Arctic Alaskan field station part of climate change study

The Institute of Arctic Biology's Toolik science station in the northern Brooks Range foothills. Photo by Richard Flanders/IAB. Alaska Dispatch. At the Toolik Field Station nestled in Alaska’s Brooks Range some 158 miles north of the Arctic Circle, researchers are setting up a project to work in conjunction with sites across the United States to monitor long-term changes to North America’s ecosystems, The New York Times reports.

The research is being conducted by the National Ecological Observatory Network (NEON), an initiative supported by the National Science Foundation. It seeks to piece together a comprehensive view of ecological change across the continent over the next 30 years.

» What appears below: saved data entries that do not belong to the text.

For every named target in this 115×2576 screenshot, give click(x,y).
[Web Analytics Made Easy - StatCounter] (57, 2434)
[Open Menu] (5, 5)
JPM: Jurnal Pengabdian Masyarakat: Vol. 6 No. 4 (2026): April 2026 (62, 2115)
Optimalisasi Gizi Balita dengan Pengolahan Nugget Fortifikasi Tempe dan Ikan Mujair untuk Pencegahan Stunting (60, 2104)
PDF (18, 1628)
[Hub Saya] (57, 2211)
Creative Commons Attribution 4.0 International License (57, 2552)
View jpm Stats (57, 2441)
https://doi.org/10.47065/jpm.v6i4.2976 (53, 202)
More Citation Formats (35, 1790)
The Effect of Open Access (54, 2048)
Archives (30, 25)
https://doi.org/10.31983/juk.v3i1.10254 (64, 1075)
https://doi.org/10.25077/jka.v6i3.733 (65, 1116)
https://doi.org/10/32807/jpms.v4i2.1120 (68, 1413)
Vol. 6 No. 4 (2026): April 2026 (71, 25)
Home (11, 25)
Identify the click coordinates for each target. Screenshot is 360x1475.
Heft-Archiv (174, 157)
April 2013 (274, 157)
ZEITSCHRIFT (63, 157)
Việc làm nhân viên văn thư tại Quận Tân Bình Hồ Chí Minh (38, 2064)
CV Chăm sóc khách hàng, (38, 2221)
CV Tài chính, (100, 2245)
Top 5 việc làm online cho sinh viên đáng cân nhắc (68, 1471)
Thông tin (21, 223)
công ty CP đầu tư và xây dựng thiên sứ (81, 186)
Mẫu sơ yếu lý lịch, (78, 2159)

The station set up at Toolik is one of six planned in Alaska and 60 throughout the nation.

For the next three decades, a tower built at the site will collect information relating to solar radiation, greenhouse gases, climate change and invasive species, among other data.

Arctic research provides an invaluable perspective on climate change; the vast stores of frozen carbon locked in Arctic tundra have the ability to play a major role in the future of the earth’s climate, requiring consistent monitoring to determine the scope and causes of environmental conditions.

Michael SanClements and Jeff Taylor, two staff scientists with NEON, write from the Toolik Field Station:

In this era of rapid environmental change driven by the pressures of expanding human population and a changing climate, long-term ecological research is more important than ever. Short-term data sets are like snapshots of the environment at a single point in time … It may not be as sexy as the Mars Curiosity Rover or a big field campaign to an exotic place, but sustained, long-term observations are essential to answering many scientific questions and may one day be used by future generations to answer questions that haven’t been asked yet.